Document segment:
** begin **

Mel Wakabayashi, who has died at 80, was an athletic star from Ontario who became Japan’s top hockey player before coaching the country’s Olympic team.

Born in a wartime internment camp in the British Columbia Interior, Mr. Wakabayashi grew up in Chatham, Ont., where he was a star on the rink, at the baseball diamond and on the football gridiron.

He attended a spring-training camp with the Detroit Tigers and played professional hockey for a Detroit Red Wings farm team. But at 5-foot-6, 155 pounds, he was small even by the standards of his era. His stature likely denied him an opportunity to enjoy a professional sporting career in his Canadian homeland.

“What a great athlete he was,” said Ferguson Jenkins, the first Canadian to be inducted into the Baseball Hall of Fame in Cooperstown, N.Y. The two played on the same baseball and hockey teams as teenagers.

“If he had been six-foot tall, he would have been in the NHL. He could stickhandle, he could skate, he was quick. He really knew the game, too.”

A remarkable career in American college hockey included leading his University of Michigan team to a national championship in 1964. In four seasons with the Wolverines, Mr. Wakabayashi was assessed a single minor penalty, showing uncommon sportsmanship in an often brutal game.

Melvin Hitoshi Wakabayashi was born in an internment camp at Slocan City, B.C., on April 23, 1943. His parents, Hatsuye (née Nichizaki) and Tokuzo Wakabayashi, a mill worker, and their three children had been forced from their home in the Vancouver neighbourhood of Kitsilano a year earlier. The family later was transferred to Neys Camp 100, a prisoner-of-war camp in Ontario, where another son, Herb, was born.

Barred from returning to the West Coast at the end of the war, the Wakabayashis lived in Fort William before the family of eight children (three boys, five girls) moved to Chatham, where the father got a job in a rendering plant.

Mel shone as an athlete even at a young age. The Bantam All-Stars, sponsored by Branch 431 of the Canadian Legion, won a provincial baseball title for Chatham in 1956 with the 13-year-old Mel at shortstop and Fergie Jenkins in the outfield.

** end **

Provided material:
** begin **

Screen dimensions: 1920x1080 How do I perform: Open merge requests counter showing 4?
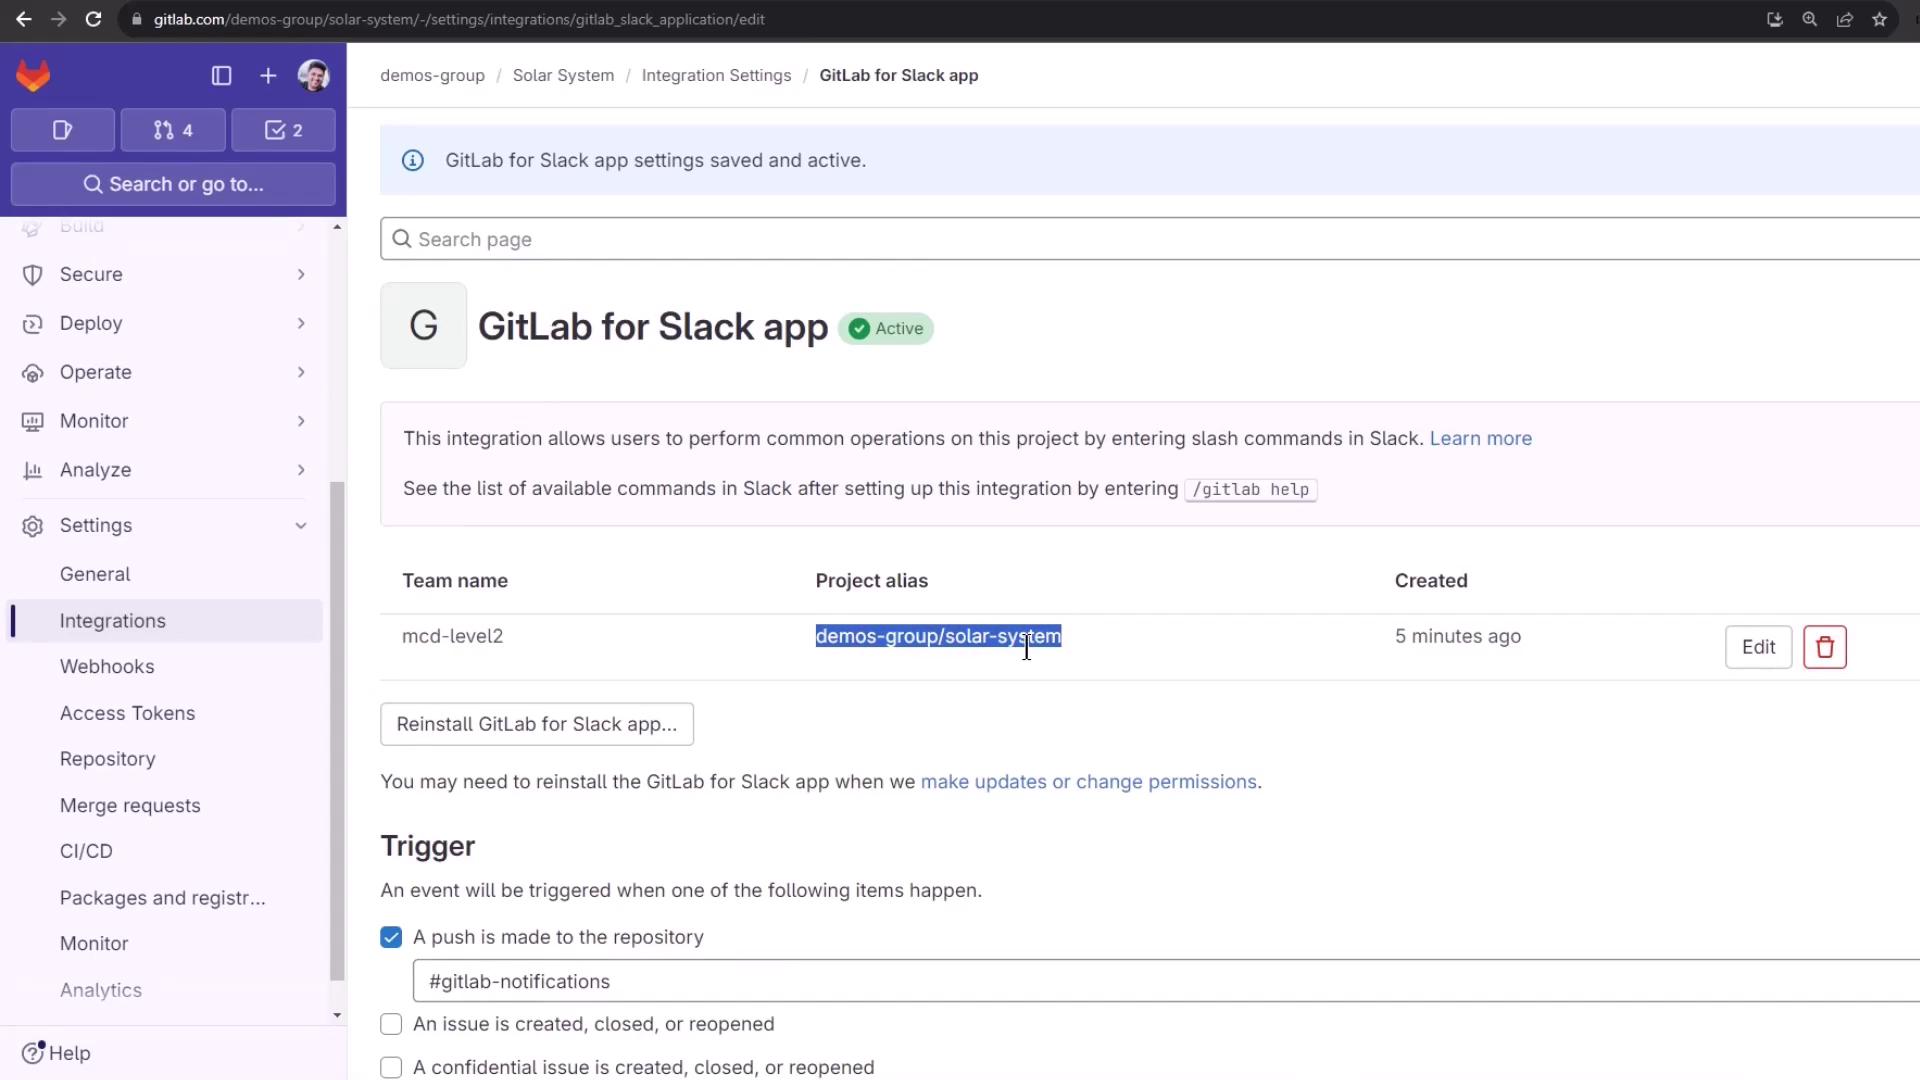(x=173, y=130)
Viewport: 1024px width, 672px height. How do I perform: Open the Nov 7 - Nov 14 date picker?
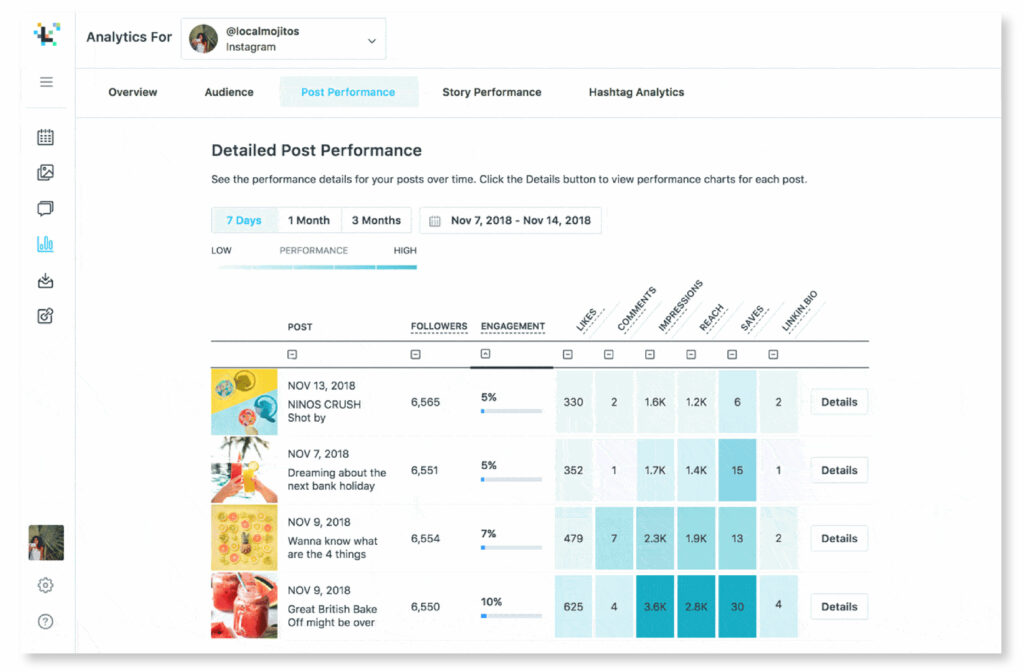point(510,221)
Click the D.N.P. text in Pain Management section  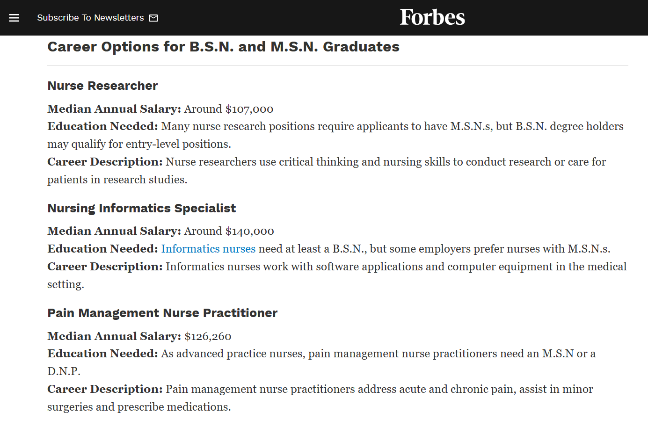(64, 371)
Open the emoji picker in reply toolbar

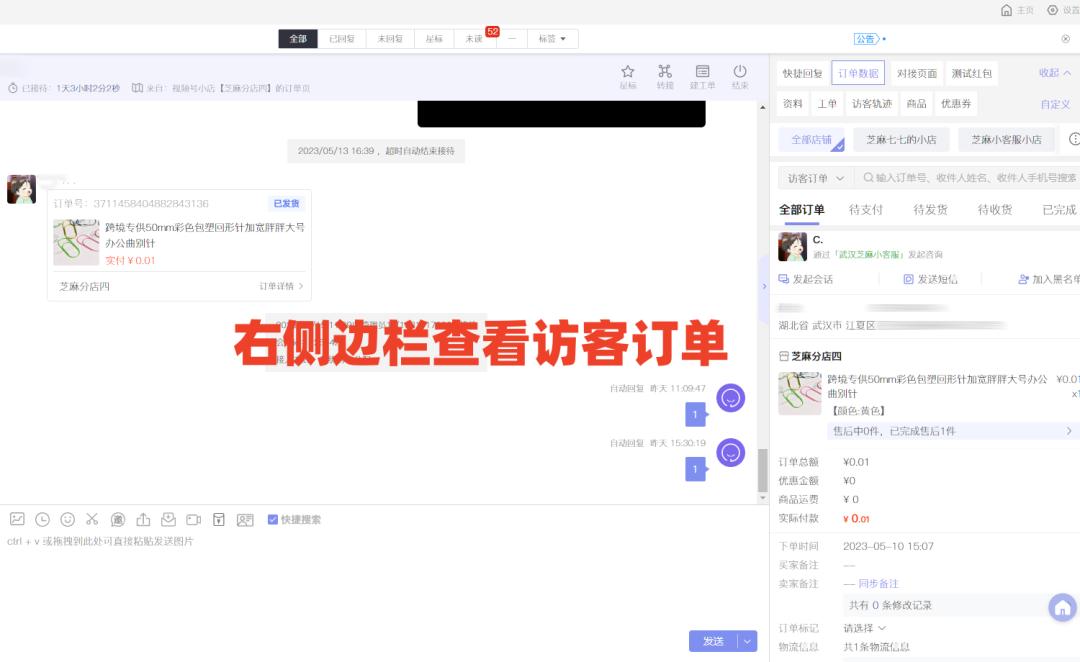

** end **

Objective: In the obituary of Mel Wakabayashi above, how many penalties was he assessed in four seasons with the Wolverines?

Task output: A single minor penalty.